When the Best Isn't Good Enough

By: Lisa Marie Koebcke

I heard someone say the other day that sometimes as a leader you have to realize your best isn’t what your team needs. It took me a few hours to process as I replayed the sentence over and over again. I couldn’t decide at first if I agreed but after some time, I realized I couldn’t agree more.

When you lead a team at work, I think sometimes it’s not as clear as when this concept shows up in other relationships. I feel like married people say this a lot - “I’m doing my best, but it’s not good enough”. Kids say this too, “but…I did my best!”

At work, when you’re the leader - you typically assume you’re the best thing that your team has. In reality, it is possible that you’re not. That doesn’t mean you’re a bad leader. It doesn’t mean you need a new team. It goes back to the other relationships - it means you have some learning, growing, and navigating to do. Sometimes your absolute best is simply not enough for a given situation or a specific personality.

What are the warning signs your best isn’t good enough:

  • You’re burnt out and no matter how much you put into your team it’s not enough
  • Your team is stagnant and not growing
  • You don’t see results
  • Your team is uninspired or demotivated
  • You’re demotivated

What can you do?

  1. Bring in help - try seeing if someone else can produce the results you can’t. This will also give you some bandwidth. Don’t think that leaning on someone as a trait of weakness, but one to strengthen the communication and effectiveness of your team. Everyone is not the same, and many learn and respond differently to people, attitudes, etc. So, venture out as this could be a positive addition to your work environment - and a much needed break for you.
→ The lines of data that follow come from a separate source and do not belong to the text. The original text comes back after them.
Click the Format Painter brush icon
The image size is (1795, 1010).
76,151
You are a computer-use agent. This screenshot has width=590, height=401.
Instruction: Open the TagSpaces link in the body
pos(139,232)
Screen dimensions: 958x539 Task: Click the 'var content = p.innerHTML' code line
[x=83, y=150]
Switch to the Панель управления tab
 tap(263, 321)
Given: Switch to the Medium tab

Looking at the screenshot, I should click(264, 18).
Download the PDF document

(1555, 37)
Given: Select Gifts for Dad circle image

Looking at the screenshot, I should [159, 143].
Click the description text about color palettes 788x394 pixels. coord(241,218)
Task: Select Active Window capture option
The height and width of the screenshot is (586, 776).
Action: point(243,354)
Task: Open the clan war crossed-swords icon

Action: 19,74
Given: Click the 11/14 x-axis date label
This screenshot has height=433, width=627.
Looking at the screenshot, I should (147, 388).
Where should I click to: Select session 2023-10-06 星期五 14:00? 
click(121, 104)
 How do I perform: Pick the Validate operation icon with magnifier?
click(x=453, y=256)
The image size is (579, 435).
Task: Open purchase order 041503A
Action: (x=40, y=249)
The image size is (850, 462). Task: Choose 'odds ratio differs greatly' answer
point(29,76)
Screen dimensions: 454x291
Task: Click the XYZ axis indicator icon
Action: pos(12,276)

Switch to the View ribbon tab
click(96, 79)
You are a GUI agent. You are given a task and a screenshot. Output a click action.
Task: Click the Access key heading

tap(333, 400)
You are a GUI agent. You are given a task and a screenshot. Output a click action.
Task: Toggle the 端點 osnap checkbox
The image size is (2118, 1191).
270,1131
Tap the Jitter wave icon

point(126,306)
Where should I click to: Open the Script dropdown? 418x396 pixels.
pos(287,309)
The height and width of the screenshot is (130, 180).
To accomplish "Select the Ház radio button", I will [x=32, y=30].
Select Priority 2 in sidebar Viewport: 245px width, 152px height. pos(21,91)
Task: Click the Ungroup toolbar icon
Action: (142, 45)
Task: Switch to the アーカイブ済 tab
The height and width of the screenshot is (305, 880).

  2. Try a different approach. Look at your leadership from your teams perspective. What do you think that they need? What is another way you can communicate or support your team? Change it up, see their reaction, and maybe something will stick. Talk with other leaders in your profession (or other professions to really stretch yourself). What have they done to enhance the communication of their team and how could you try it out? Step outside of your comfort zone and I guarantee some growth.

  3. Ask them what they’re missing - and try to learn from the feedback. This is the most direct way to make a change if your team is willing to give you truthful feedback. If they don’t feel comfortable that could be feedback in of itself. Look at more than what they are saying, look at their body language, tone, and think about the context of where they are coming form. Most importantly, ask questions, don’t just assume. Go into the conversation with an open mind and be prepared for any feedback you may get.

In an article titled “How to Become a Better Leader” for Business News Daily, it states “Great leaders connect with their team by facilitating open communication, encouraging employee growth and development, and giving and receiving feedback (Schooley 2019).” Becoming a better leader will create a more engaged, effective, and empathetic team.

Many times, the types of changes required to get change, go against the very nature of your “best”. It is possible that for a period of time, embracing this kind of new reality could bring about growth in a way you have not experienced before. Do you feel like you’re doing your best? Is it what your team needs?